In a trading update published Wednesday, ITV said ad revenues for the first three months of the year fell 9% to £393 million ($509 million) and warned the first half slide could be as much as 15% to 20% thanks to the lack of a major sporting event on its broadcast calendar.
"ITV's overall performance and the shape of the UK advertising market are very much as we anticipated and our guidance for the full year remains unchanged," said outgoing CEO Adam Crozier. "The first half performance will also be impacted by the weighting of the programme budget to the first 6 months and the phasing of Studios deliveries, most significantly the non-recurring benefit of The Voice of China in 2016."
The group's forecast also appears to challenge speculation that video-on-demand revenues would shift from YouTube to traditional broadcasters in the wake of accusations that the Alphabet Inc. (GOOGL) -owned platform was placing ads next to extremist content.
That said, ITV's online advertising revenues were up 22% in the first three months of the year, the company said, against a 32% increase in online viewership.
ITV's downbeat outlook, however, filtered through to the European media space, pushing shares in Europe's two biggest advertising firms -- Publicis Group SA (PUB) and WPP Plc (WPPGY) -- 0.85% and 0.82% lower in Paris and London respectively. The Stoxx Europe 600 Media Index was also marked 0.53% lower at 293.23, trimming its year-to-date advance to 4%.

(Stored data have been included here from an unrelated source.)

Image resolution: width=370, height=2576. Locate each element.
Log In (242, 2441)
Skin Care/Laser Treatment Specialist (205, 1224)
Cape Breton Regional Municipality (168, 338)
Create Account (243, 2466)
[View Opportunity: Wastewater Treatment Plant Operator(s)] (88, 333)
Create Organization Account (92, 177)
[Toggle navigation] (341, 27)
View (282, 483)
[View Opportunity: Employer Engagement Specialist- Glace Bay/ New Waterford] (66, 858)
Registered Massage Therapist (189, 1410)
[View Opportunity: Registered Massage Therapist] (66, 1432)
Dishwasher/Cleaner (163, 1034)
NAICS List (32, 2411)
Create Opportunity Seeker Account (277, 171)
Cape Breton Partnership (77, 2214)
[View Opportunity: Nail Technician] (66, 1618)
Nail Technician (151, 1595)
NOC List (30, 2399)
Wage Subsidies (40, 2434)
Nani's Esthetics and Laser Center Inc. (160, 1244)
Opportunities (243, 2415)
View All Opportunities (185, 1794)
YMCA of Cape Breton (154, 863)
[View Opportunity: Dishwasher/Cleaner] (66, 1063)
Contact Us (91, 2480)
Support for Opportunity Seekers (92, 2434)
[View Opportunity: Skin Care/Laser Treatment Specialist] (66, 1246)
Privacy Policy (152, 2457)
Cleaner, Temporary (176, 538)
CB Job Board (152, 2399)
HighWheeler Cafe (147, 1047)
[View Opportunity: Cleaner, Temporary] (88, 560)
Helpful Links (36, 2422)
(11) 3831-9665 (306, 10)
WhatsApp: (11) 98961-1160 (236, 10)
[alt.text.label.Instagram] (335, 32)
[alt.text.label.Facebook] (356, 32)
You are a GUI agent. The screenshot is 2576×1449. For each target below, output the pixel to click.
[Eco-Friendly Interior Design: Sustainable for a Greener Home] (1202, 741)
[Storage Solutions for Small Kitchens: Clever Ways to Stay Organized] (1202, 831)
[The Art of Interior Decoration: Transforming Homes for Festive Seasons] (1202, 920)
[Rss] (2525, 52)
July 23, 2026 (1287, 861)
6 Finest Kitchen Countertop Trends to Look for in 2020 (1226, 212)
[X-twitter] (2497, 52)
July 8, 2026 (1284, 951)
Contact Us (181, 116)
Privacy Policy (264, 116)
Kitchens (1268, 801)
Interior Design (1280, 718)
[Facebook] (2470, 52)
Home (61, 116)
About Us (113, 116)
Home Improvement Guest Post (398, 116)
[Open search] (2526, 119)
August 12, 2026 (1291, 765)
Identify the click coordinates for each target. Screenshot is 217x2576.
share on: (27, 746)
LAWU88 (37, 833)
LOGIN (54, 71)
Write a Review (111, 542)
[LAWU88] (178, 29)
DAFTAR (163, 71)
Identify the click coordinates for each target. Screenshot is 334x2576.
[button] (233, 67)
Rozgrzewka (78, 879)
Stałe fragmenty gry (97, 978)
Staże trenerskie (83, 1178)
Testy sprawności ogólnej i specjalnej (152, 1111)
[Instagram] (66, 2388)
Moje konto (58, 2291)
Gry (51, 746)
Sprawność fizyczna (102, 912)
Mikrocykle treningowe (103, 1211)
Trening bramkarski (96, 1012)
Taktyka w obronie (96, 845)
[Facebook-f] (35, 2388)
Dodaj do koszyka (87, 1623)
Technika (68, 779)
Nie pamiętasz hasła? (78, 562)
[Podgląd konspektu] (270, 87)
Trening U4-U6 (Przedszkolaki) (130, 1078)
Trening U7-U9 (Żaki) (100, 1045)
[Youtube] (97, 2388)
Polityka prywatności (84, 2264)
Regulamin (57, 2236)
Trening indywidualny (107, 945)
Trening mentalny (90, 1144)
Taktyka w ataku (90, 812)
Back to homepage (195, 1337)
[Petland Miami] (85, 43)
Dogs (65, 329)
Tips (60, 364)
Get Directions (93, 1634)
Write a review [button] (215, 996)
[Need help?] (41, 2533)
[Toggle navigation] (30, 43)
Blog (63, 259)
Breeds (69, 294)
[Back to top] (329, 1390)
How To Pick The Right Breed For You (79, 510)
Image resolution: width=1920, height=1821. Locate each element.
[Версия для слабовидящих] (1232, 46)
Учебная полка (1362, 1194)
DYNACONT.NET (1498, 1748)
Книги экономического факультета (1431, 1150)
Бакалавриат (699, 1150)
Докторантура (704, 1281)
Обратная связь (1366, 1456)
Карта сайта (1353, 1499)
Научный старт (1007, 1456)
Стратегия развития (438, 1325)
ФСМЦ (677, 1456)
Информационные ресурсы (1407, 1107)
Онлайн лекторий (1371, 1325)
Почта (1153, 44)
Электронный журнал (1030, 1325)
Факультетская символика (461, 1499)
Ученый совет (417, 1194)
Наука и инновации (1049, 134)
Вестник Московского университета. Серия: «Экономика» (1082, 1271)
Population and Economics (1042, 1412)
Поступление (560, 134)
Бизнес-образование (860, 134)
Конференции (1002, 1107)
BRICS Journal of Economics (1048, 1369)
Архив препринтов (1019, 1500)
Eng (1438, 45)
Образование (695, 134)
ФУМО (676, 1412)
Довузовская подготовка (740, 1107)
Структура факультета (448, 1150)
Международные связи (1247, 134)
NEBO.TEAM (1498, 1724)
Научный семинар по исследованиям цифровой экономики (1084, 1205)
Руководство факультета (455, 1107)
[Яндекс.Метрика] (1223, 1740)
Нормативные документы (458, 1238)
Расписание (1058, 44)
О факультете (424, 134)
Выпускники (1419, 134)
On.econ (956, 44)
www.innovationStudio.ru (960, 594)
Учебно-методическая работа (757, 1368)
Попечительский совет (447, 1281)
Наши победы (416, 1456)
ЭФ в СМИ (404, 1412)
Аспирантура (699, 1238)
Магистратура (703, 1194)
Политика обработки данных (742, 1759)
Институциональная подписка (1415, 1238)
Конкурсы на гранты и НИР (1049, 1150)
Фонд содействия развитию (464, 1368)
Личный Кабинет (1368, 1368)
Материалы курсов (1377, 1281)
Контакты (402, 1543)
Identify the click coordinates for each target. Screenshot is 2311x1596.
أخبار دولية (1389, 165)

Last month Publicis warned that "instability in the international environment" coupled with rapid changes in technology and consumer behaviour will continue to weigh on advertising spending as clients reassessed their business models and marketing budgets.
Nevertheless, the world's third-largest advertising group said revenues for the first three months of the year shrunk 1.2% on an organic basis to €2.33 billion ($2.5 billion) but beat analysts' expectations of a decline of 1.9% and slowed the rate of loss posted in the final quarter of last year.
U.S. media groups are also finding the adjustment in viewer habits -- and ad spends -- difficult to manage. Walt Disney Co. (DIS) said late Tuesday that revenue for the three months ending in March fell to $13.3 billion, missing the $13.45 billion average of analysts' estimates compiled by Bloomberg, even as profit exceeded estimates largely because of strong results at Disney's parks and resorts.
However, last week, CBS (CBS) bucked an otherwise disappointing set of media earnings when it posted $3.34 billion in first quarter sales, beating an average Wall Street analyst estimate that called for $3.28 billion. Earnings also surpassed forecasts, as CBS posted $1.04 per share, compared with an expectation of 93 cents per share.
CBS's results contrasted with those of its former sister company, Viacom (VIAB) , whose stock fell for a second consecutive day on Thursday after it reported a drop in ad sales while acknowledging that Charter Communications (CHTR) had relegated most of its core cable networks to a higher-priced tier. Viacom, which owns MTV, Nickelodeon and Comedy Central, is likely to see a decline in affiliate fees as the majority of Charter's customers opt for the operator's standard package.